回 Jason 主站·Embodied AI Reading Station
没主意?快捷入口
RF Perception & Mapping · Plate Nº 96

Enabling Visual Recognition at Radio Frequency (PanoRadar)

8 min read · 2696 字 · ⭐⭐⭐⭐ · 短摘要

本笔记基于摘要 + 公开资料,未读全文。

一句话讲什么(TL;DR)

PanoRadar 把便宜的小雷达装到一个转台上边转边扫,再让神经网络把模糊回声拼成 3D 地图,让雷达像眼睛一样"看见"房间。

这是个什么场景 — 日常类比

凌晨 3 点想去厨房倒水,没开灯——你怎么知道椅子在哪、墙在哪?大概是伸手摸,或者凭脑子里那张"家的地图"。机器人在浓烟、大雾、黑屋里也是这种处境:摄像头瞎了,怎么办?

三种"看见"环境的办法:

  • 摄像头(vision)= 睁眼看,但需要光,烟雾/黑夜直接瞎
  • LiDAR(激光雷达)= 拿激光笔一格格扫,精确测距,但贵、怕雾
  • 雷达(radar)= 拍手听回声,穿烟、穿雾、不怕黑,但听到的是一团糊声响,分不清是墙还是椅子

PanoRadar 做的事相当于:让你边转身边拍手,每个方向都听一下,再用大脑(神经网络)把所有方向的"糊回声"拼成一张 3D 地图。重点是它便宜——不是装上百根天线的高端雷达,而是一颗几十美元的单芯片雷达 + 一个让它转圈的小电机。

对应到真实场景:消防员冲进浓烟、自动驾驶车开进大雾、家用机器人在黑屋里走动——这些 LiDAR 和相机抓瞎的地方,正是 PanoRadar 想补的位置。

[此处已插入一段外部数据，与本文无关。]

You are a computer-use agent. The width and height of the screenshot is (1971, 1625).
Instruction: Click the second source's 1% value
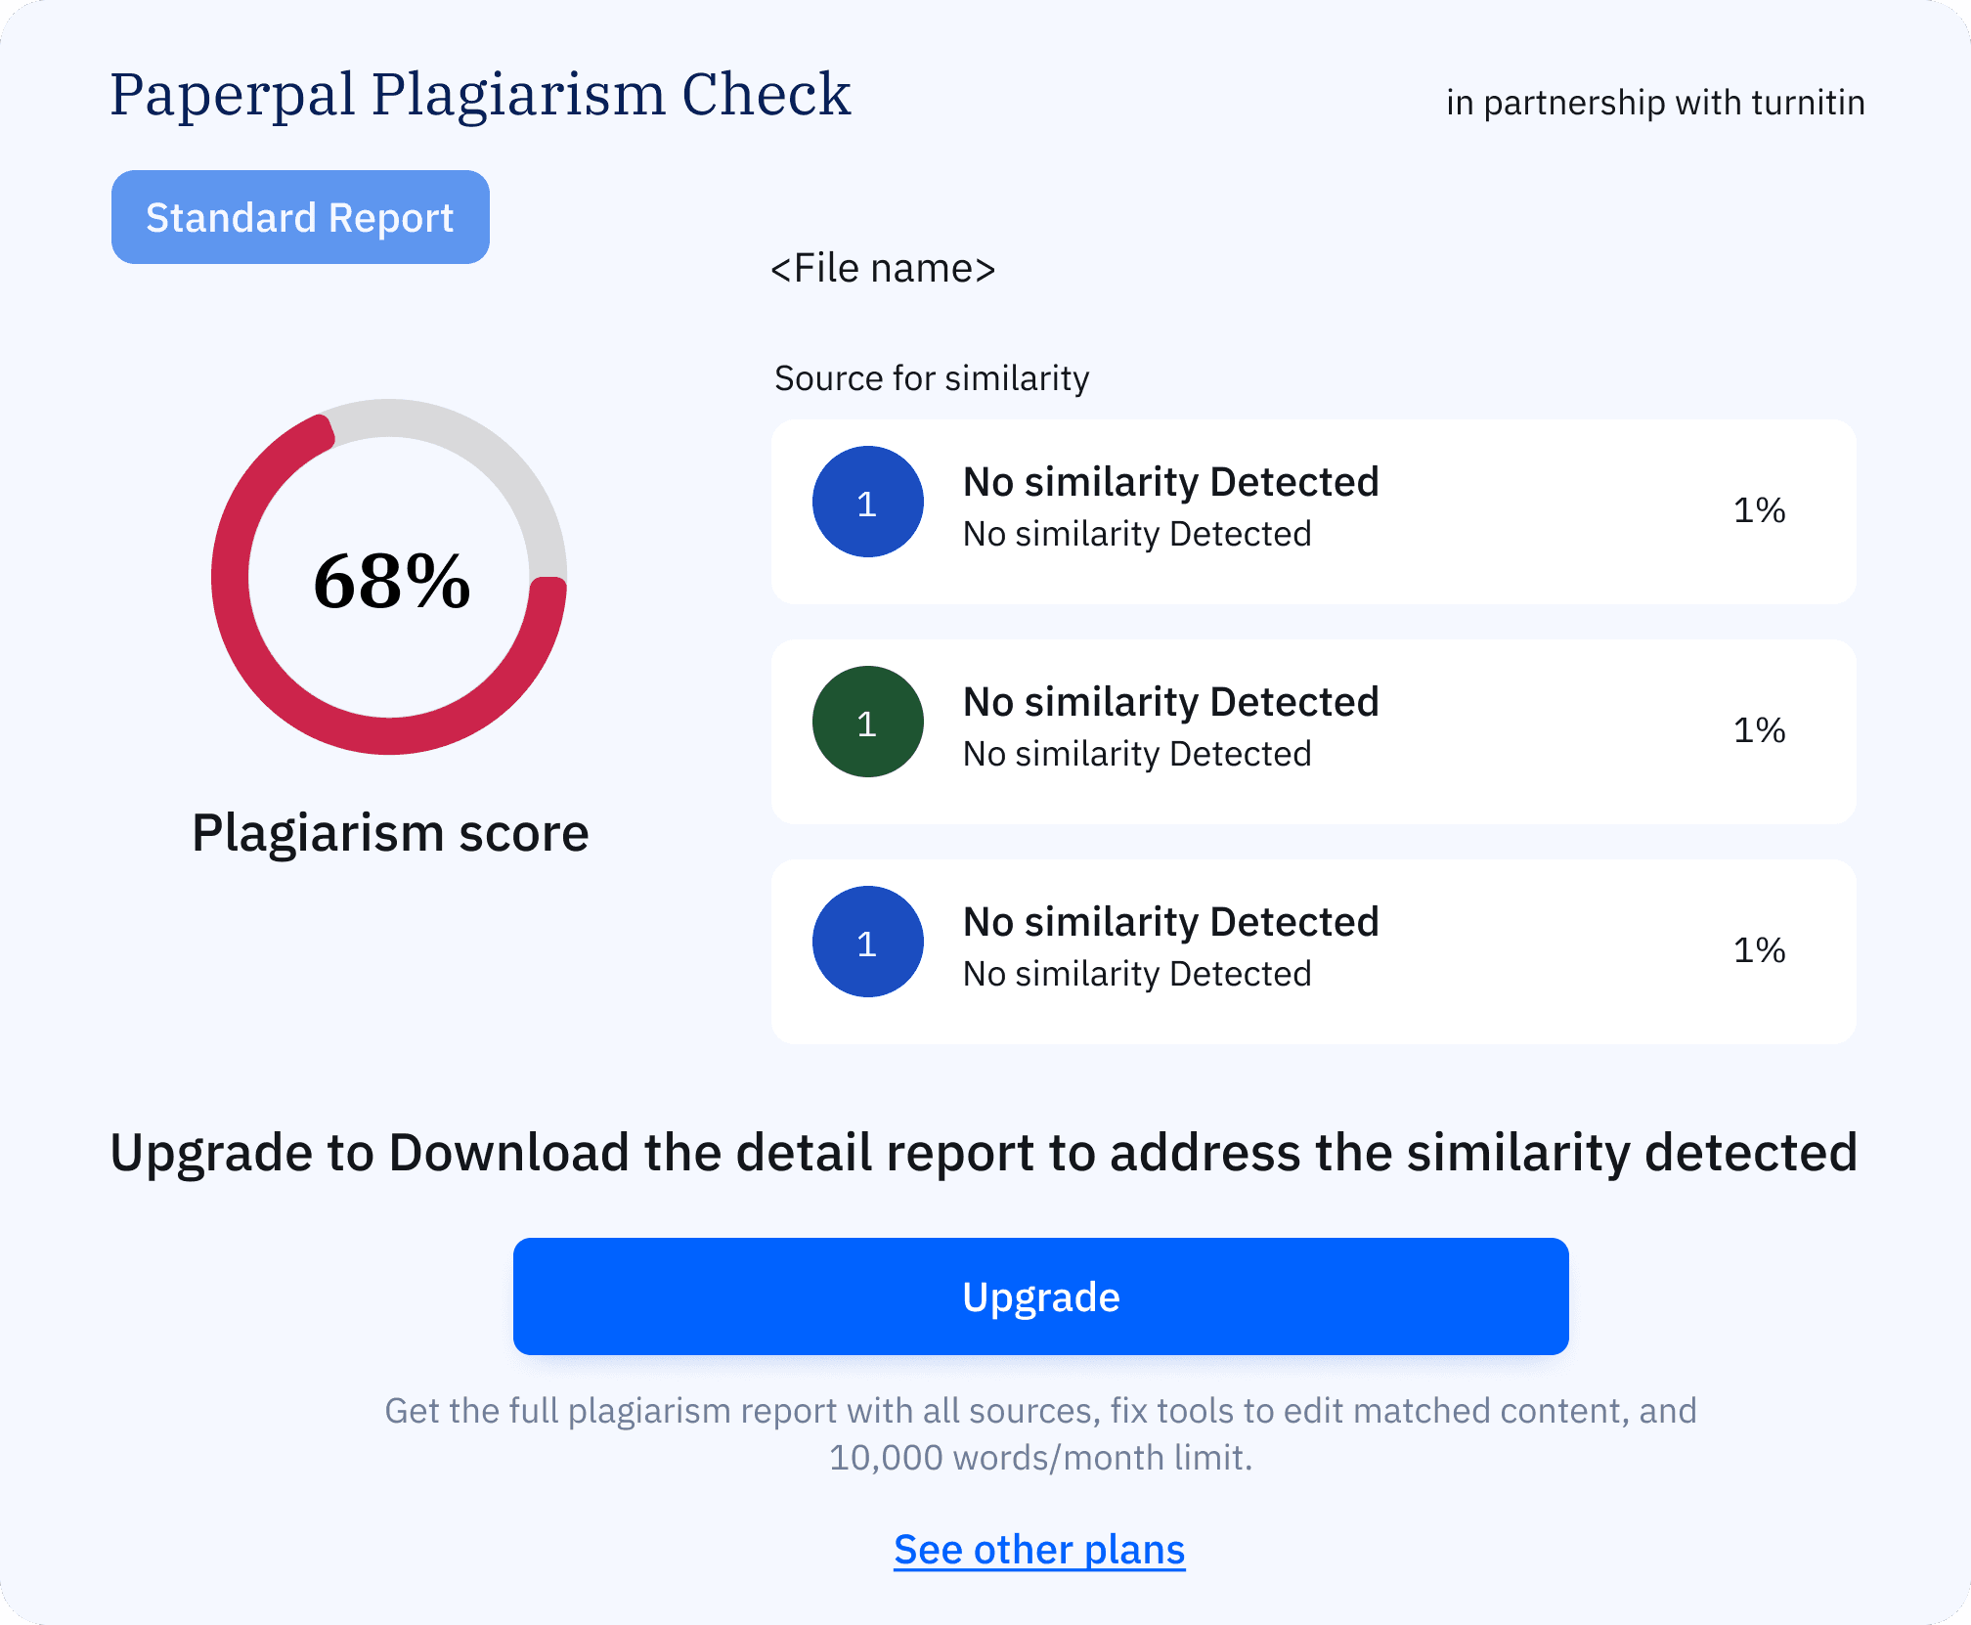click(x=1759, y=730)
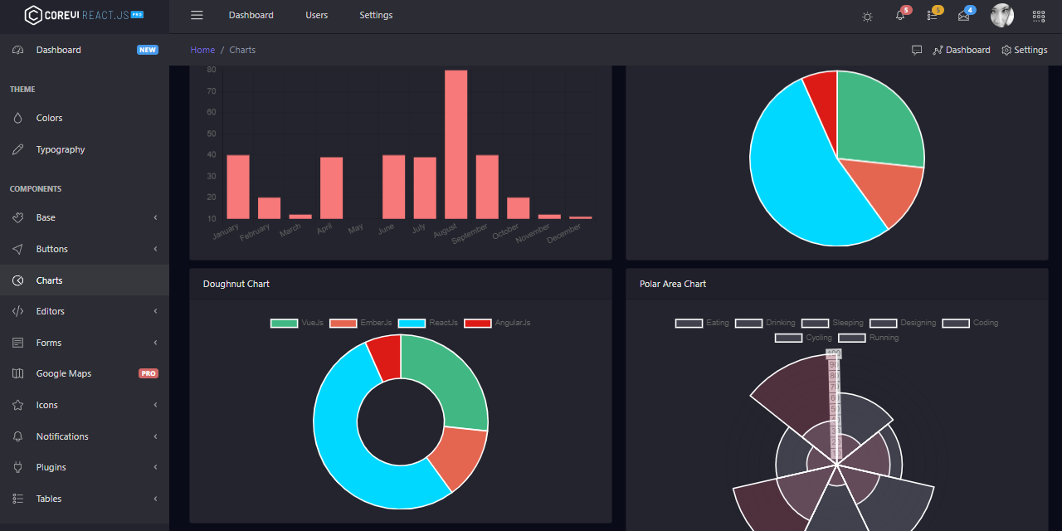Expand the Buttons sidebar section
1062x531 pixels.
pos(85,249)
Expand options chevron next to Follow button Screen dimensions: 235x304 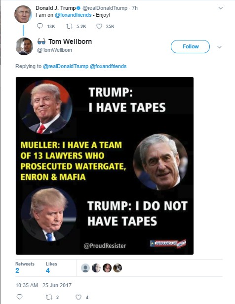[x=219, y=47]
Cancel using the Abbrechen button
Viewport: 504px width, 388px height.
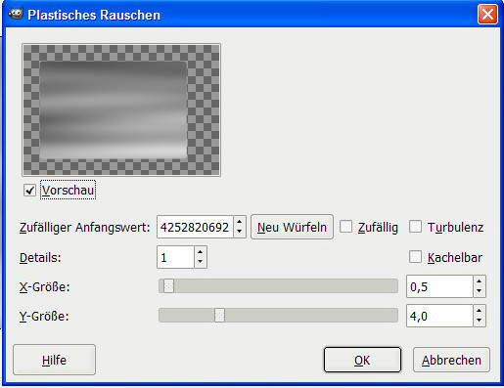451,360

Enabling Visual Recognition at Radio Frequency (PanoRadar) — 场景示意:这论文要解决的现实问题
Plate Nº IEnabling Visual Recognition at Radio Frequency (PanoRadar) — 场景示意:这论文要解决的现实问题

之前的人怎么做的 — 3-5 bullet

  • 大型 mmWave 阵列雷达:天线数量多 → 角分辨率高,但价格贵、体积大、功耗高,部署受限
  • 单芯片雷达直接用:便宜,但角分辨率差("听一团回声"),只能做粗粒度的人体检测、手势识别、占用感知,距离 3D 成像还有数量级差距
  • RF + DL 之前的工作(如 RF-Pose、Person-in-WiFi、RF-SLAM):能从 RF 信号反推人体姿态、定位、SLAM 占用图,但都不是"通用视觉级 3D 表示"
  • 传统超分/合成孔径:合成孔径雷达(SAR)思路存在很久,但在室内、动态、消费级硬件上做高分辨 3D 还原一直没真正落地
  • 多模态雷达-相机融合:用相机当老师监督雷达,是常见思路,但仍依赖相机训练时段的可靠性

这篇论文的关键想法

打个比方:单芯片雷达就像一个只有一只耳朵的人——能听见声音,但分不清声音是从左边还是右边来的。要怎么让他"分清方向"?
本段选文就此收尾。